Pasaron unos minutos.

Enzo miraba de reojo a su tío, que movía lentamente los labios, diciéndose quién sabe qué. El sol se iba escondiendo despacio, ya era hora de empezar el camino de vuelta, ¿no? El muchacho se dio ánimos, se lo diría. Empezó:

—Tío...

Casi se asustó al oír su propia voz y no habló más, sorprendido y quizá preocupado.

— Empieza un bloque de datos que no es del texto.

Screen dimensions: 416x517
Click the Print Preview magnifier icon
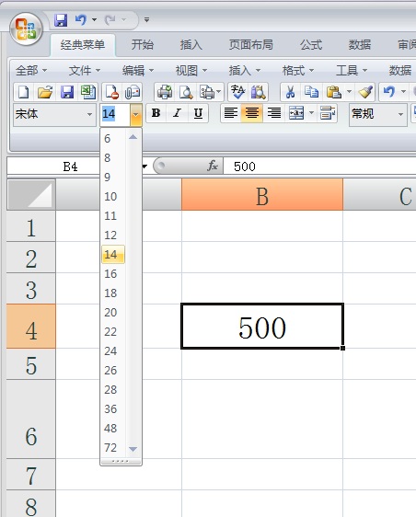click(186, 92)
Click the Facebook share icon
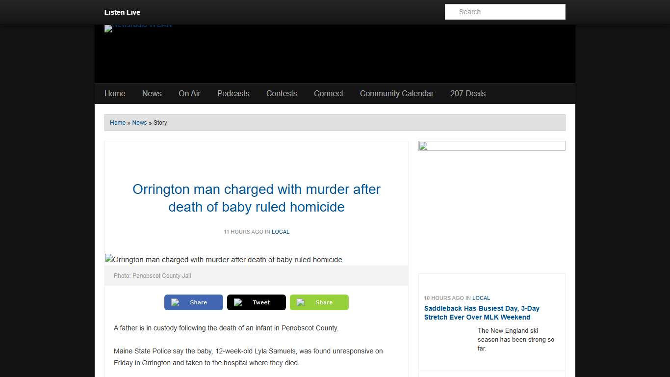This screenshot has width=670, height=377. click(175, 302)
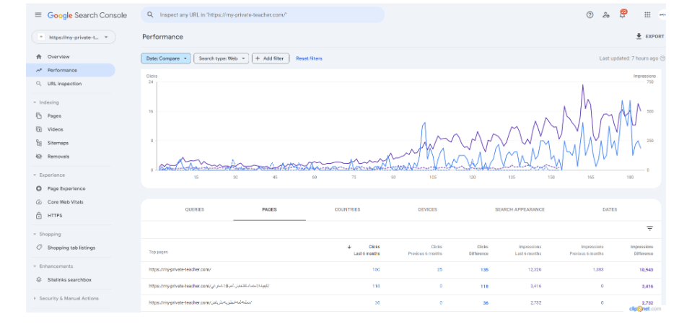Collapse the Experience sidebar section
This screenshot has height=332, width=679.
[x=51, y=175]
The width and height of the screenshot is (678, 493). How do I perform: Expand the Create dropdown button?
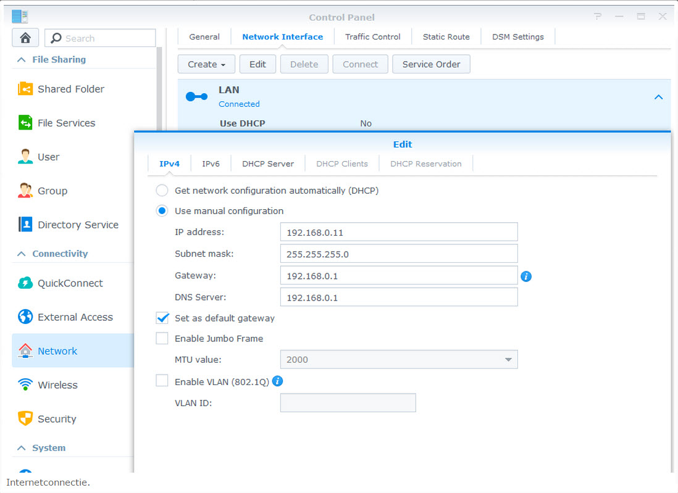pyautogui.click(x=206, y=64)
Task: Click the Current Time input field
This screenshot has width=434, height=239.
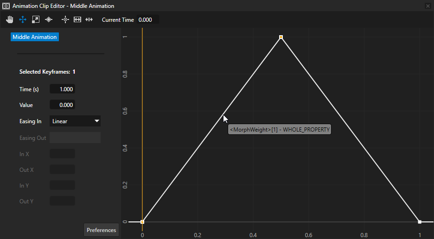Action: tap(147, 20)
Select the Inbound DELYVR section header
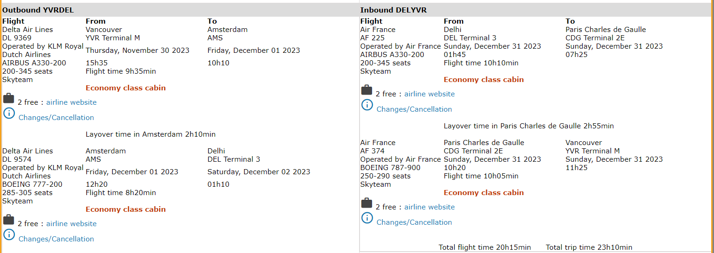714x253 pixels. [x=393, y=10]
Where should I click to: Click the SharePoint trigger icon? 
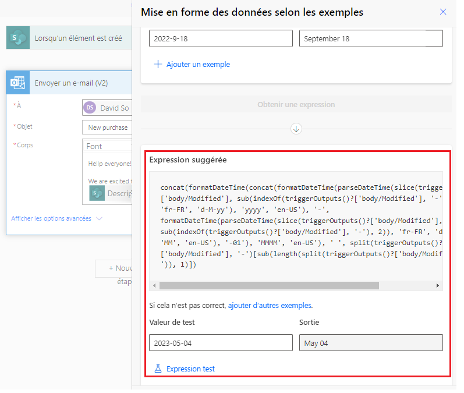[x=17, y=38]
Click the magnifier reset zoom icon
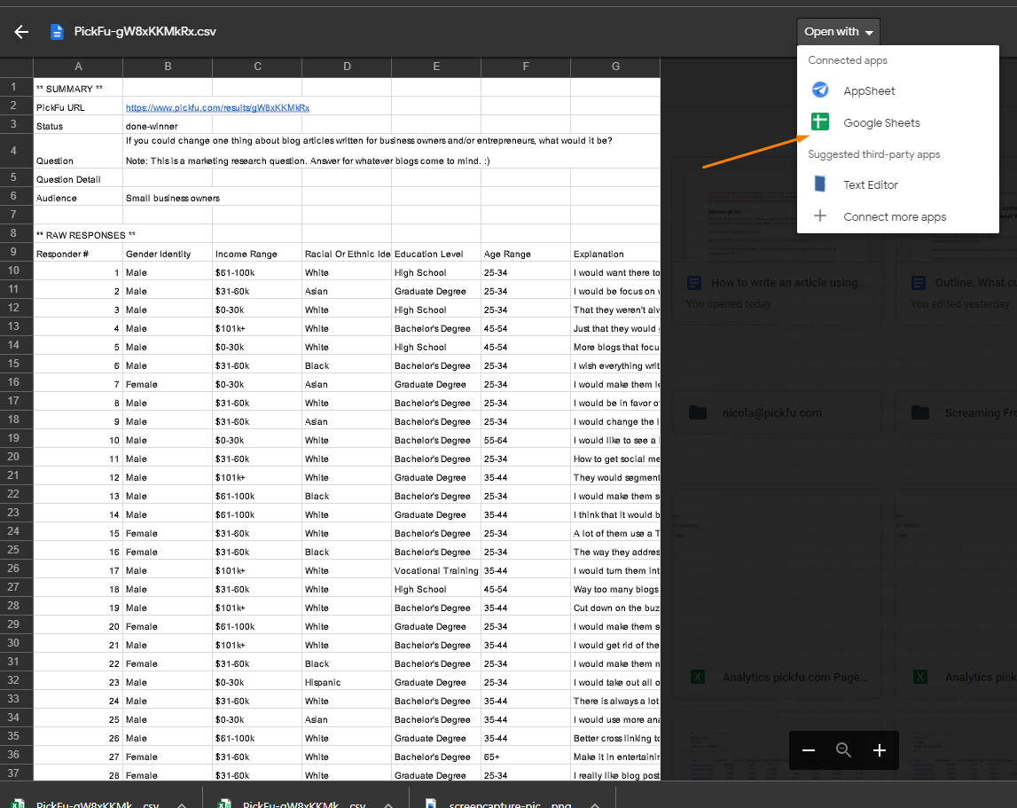This screenshot has height=808, width=1017. (x=844, y=750)
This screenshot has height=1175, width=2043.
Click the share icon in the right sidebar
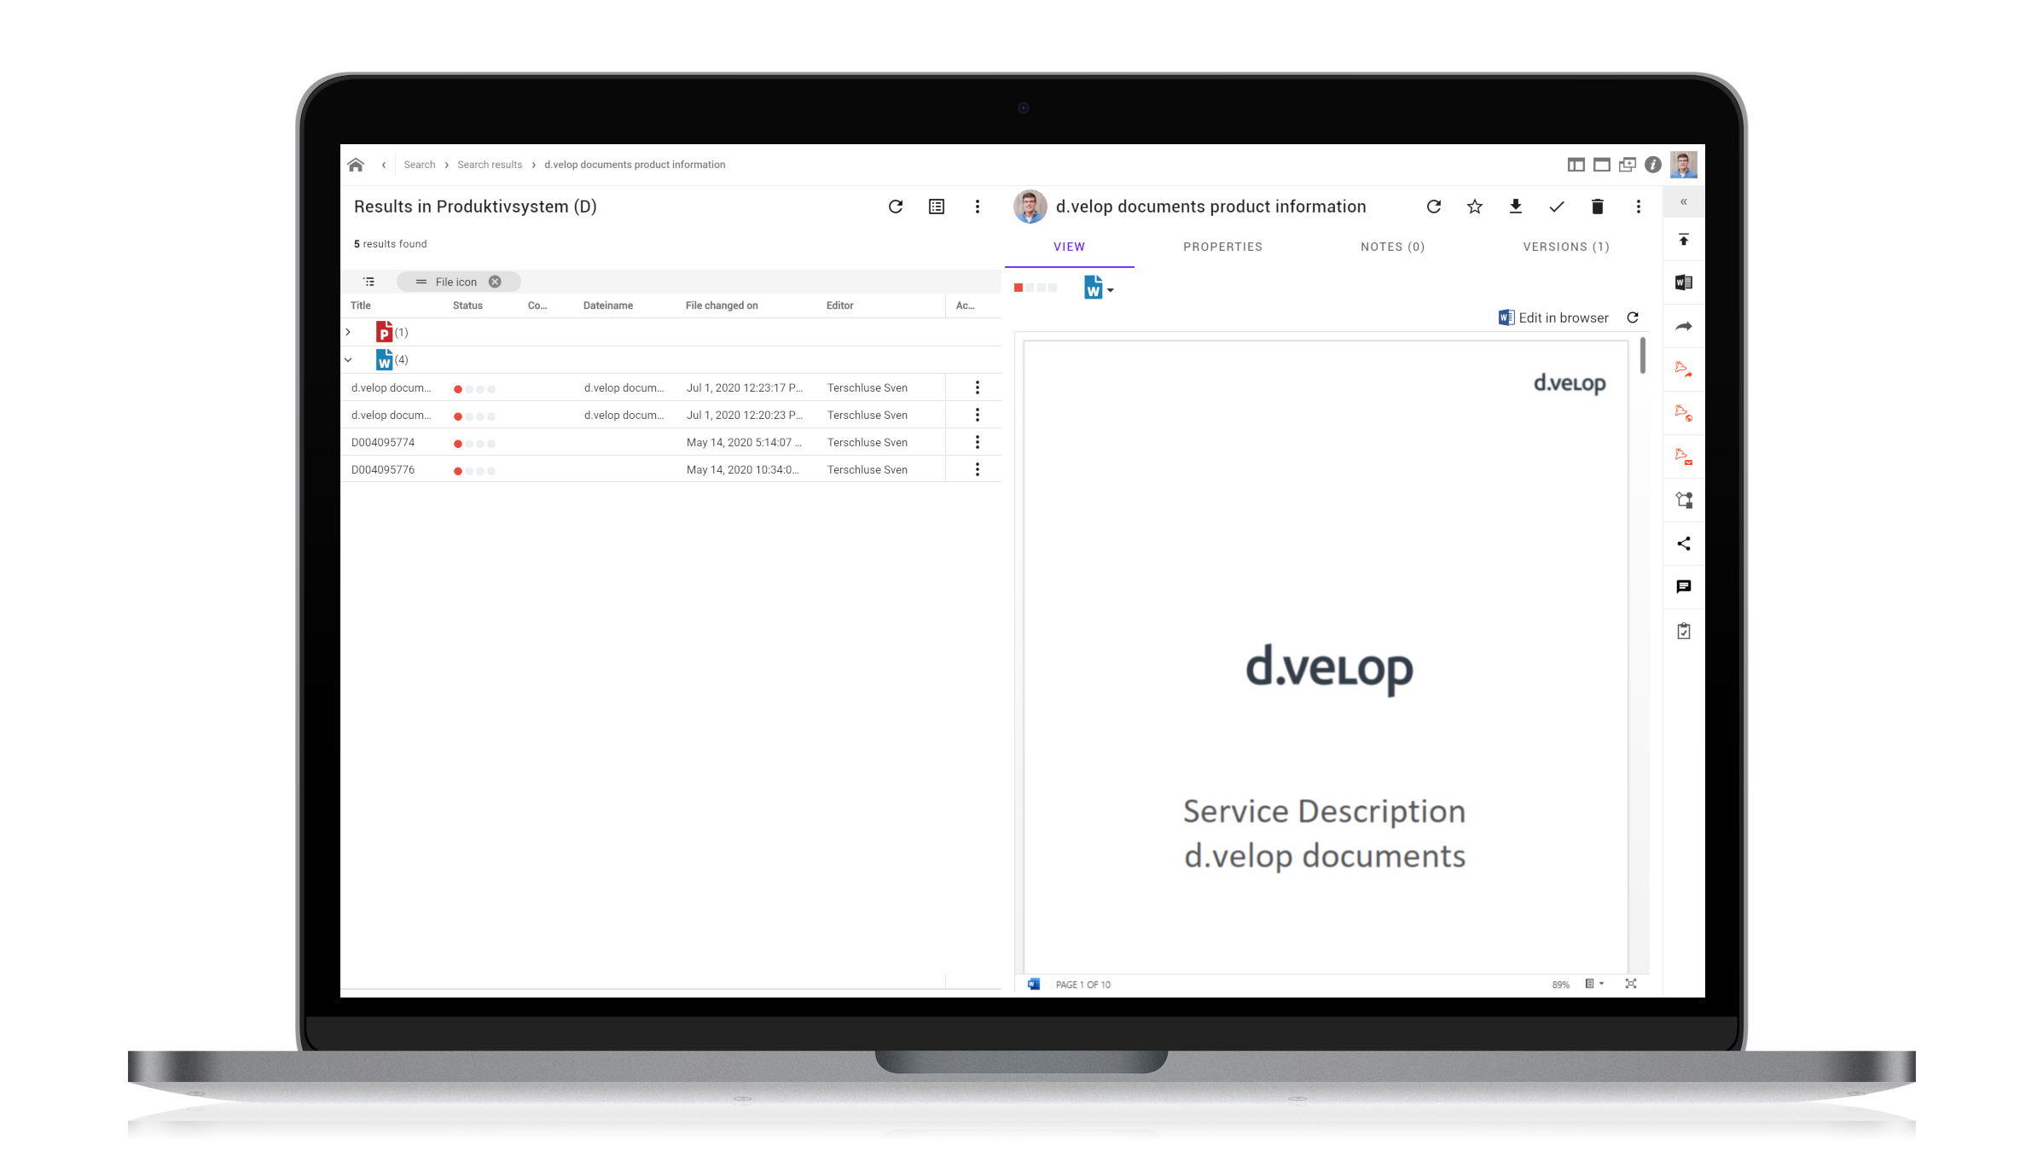click(x=1680, y=544)
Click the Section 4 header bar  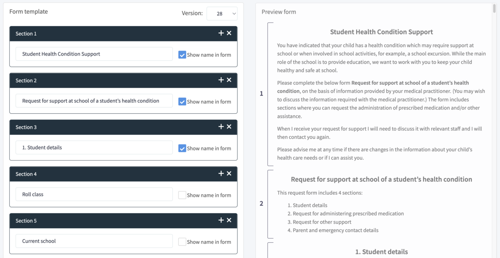(x=113, y=174)
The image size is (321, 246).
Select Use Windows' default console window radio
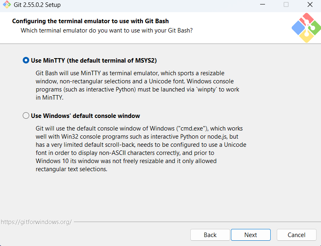pos(26,115)
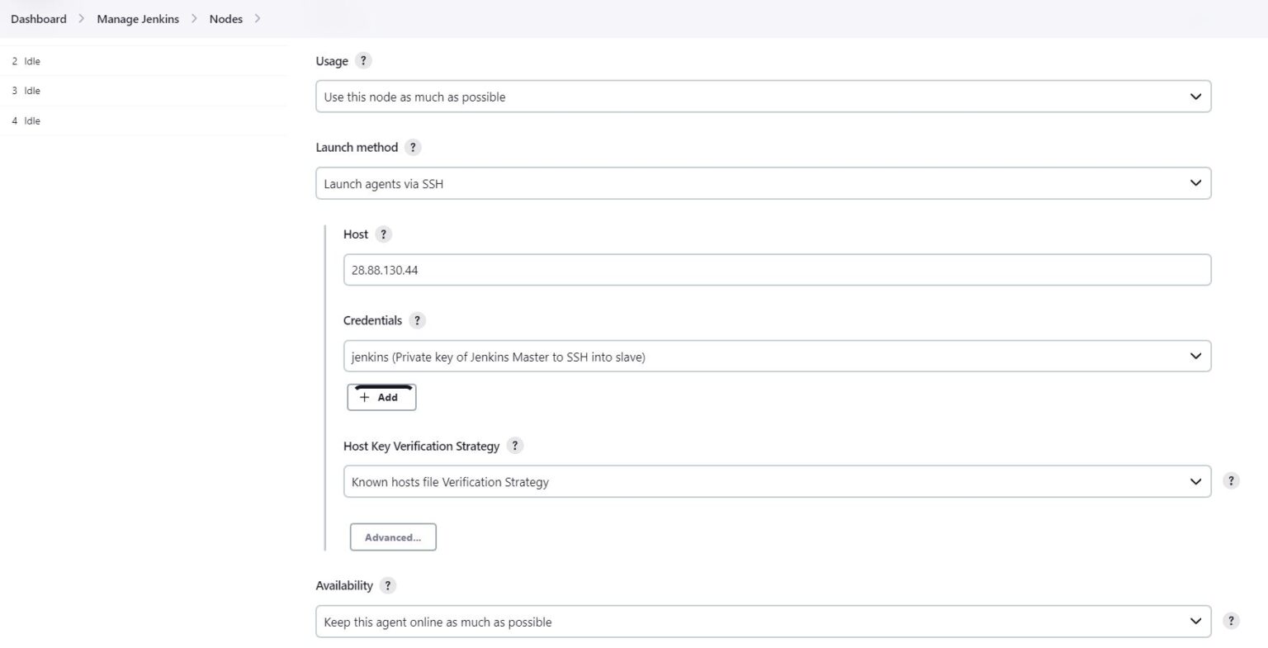Viewport: 1268px width, 648px height.
Task: Click the help icon beside Availability dropdown
Action: pos(1231,620)
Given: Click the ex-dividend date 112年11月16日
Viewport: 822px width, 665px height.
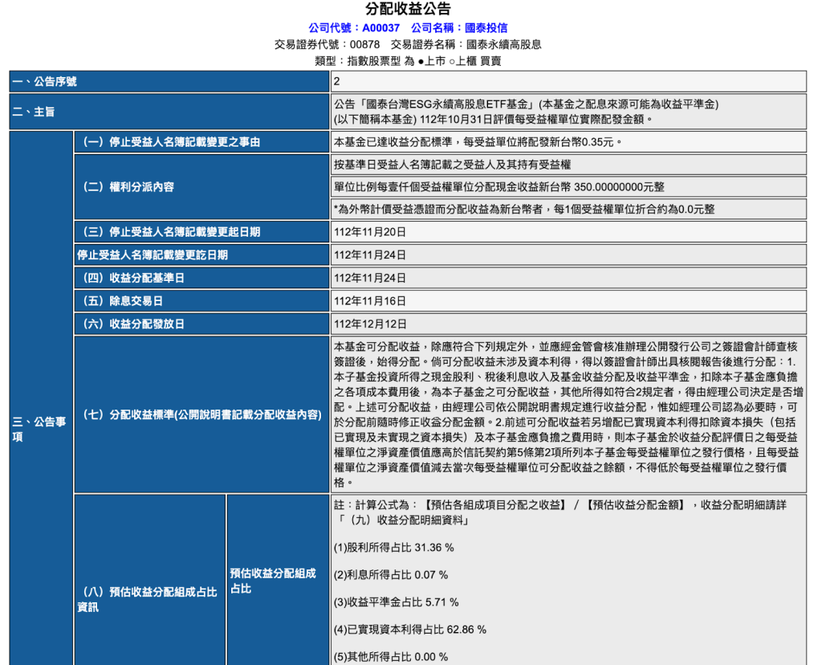Looking at the screenshot, I should pyautogui.click(x=568, y=301).
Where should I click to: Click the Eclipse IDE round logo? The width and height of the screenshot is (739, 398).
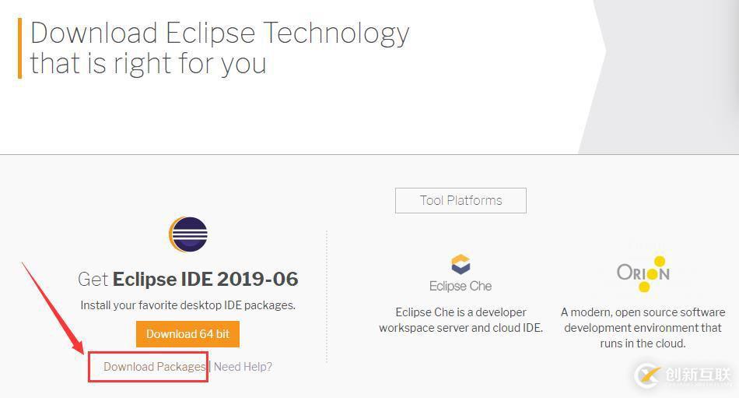tap(188, 234)
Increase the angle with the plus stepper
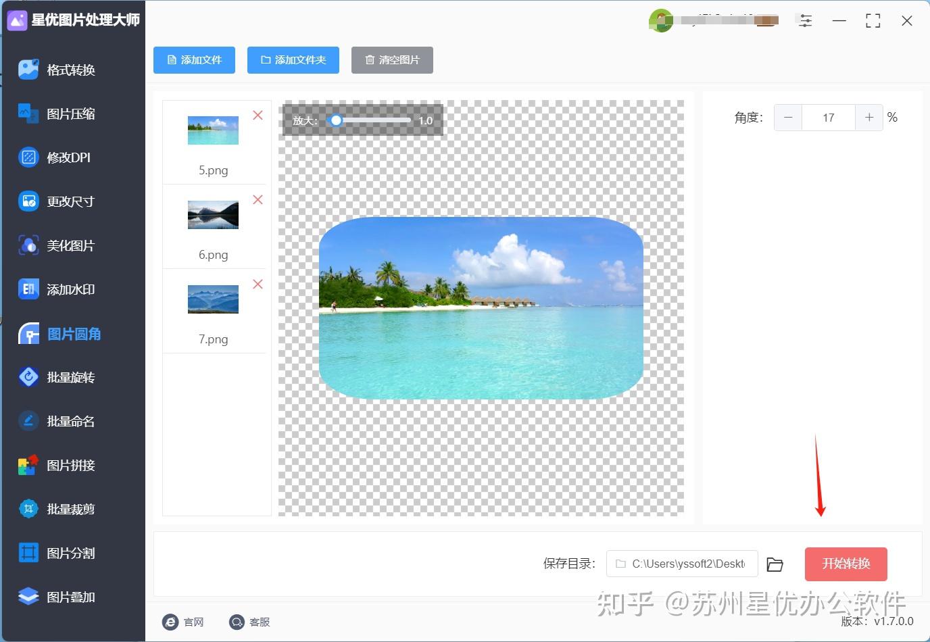Screen dimensions: 930x642 868,117
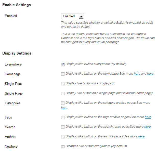Tick the Tags checkbox
158x155 pixels.
point(63,117)
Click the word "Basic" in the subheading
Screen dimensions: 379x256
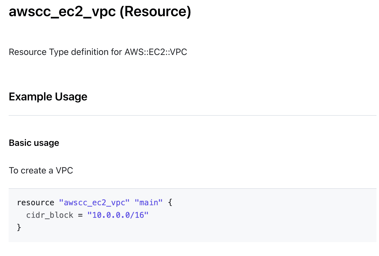(x=20, y=143)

Su tío no le oyó. Estaba tenso, escuchando y mirando hacia abajo, hacia el valle. Enzo sintió una especie de escalofrío. ¿Qué pasaba? ¿Por qué estaba inmóvil, por qué estaba como petrificado y parecía no respirar? ¿Pasaba algo, había algún peligro? Se dio coraje y repitió con voz más bien baja:

—¿Qué pasa, tío?

El viejo levantó brusco la mano imponiéndole silencio y siguió mirando hacia el valle. Enzo miró también en aquella dirección y, entonces, vio que desde el fondo se levantaban blancos vapores, como velos, que, fluctuando, subían lentamente. Preguntó:

—¿Qué es eso, tío?

Tío Mario se volvió con los ojos atónitos y tan abiertos que a Enzo le entró miedo y tragó saliva. Debía pasar algo para que su tío tuviera aquella expresión, aquella mirada...

—Tío...

La vieja boca se entreabrió. El tío, mirando a Enzo, susurró:

—La niebla a las cumbres... —esperó algo y, luego, repitió—: La niebla a las cumbres... —parecía buscar una respuesta que no llegaba. Entonces, Enzo dijo:

—¿La niebla a las altas cumbres?

Se acordaba de aquella poesía; la había aprendido de memoria en cuarto. ¿Pero a qué venía ahora?

Se hizo una luz en los ojos de tío Mario, que murmuró:

—¿Qué viene después?

Sin pensarlo, Enzo siguió:

—... lloviznando sube, y, abajo, el viento mistral ruge y pone crestas blancas en la mar... Pero —siguió como asustado— en las calles del pueblo, en las cubas fermenta el vino...

Calló desconcertado. Su tío tenía lágrimas en los ojos.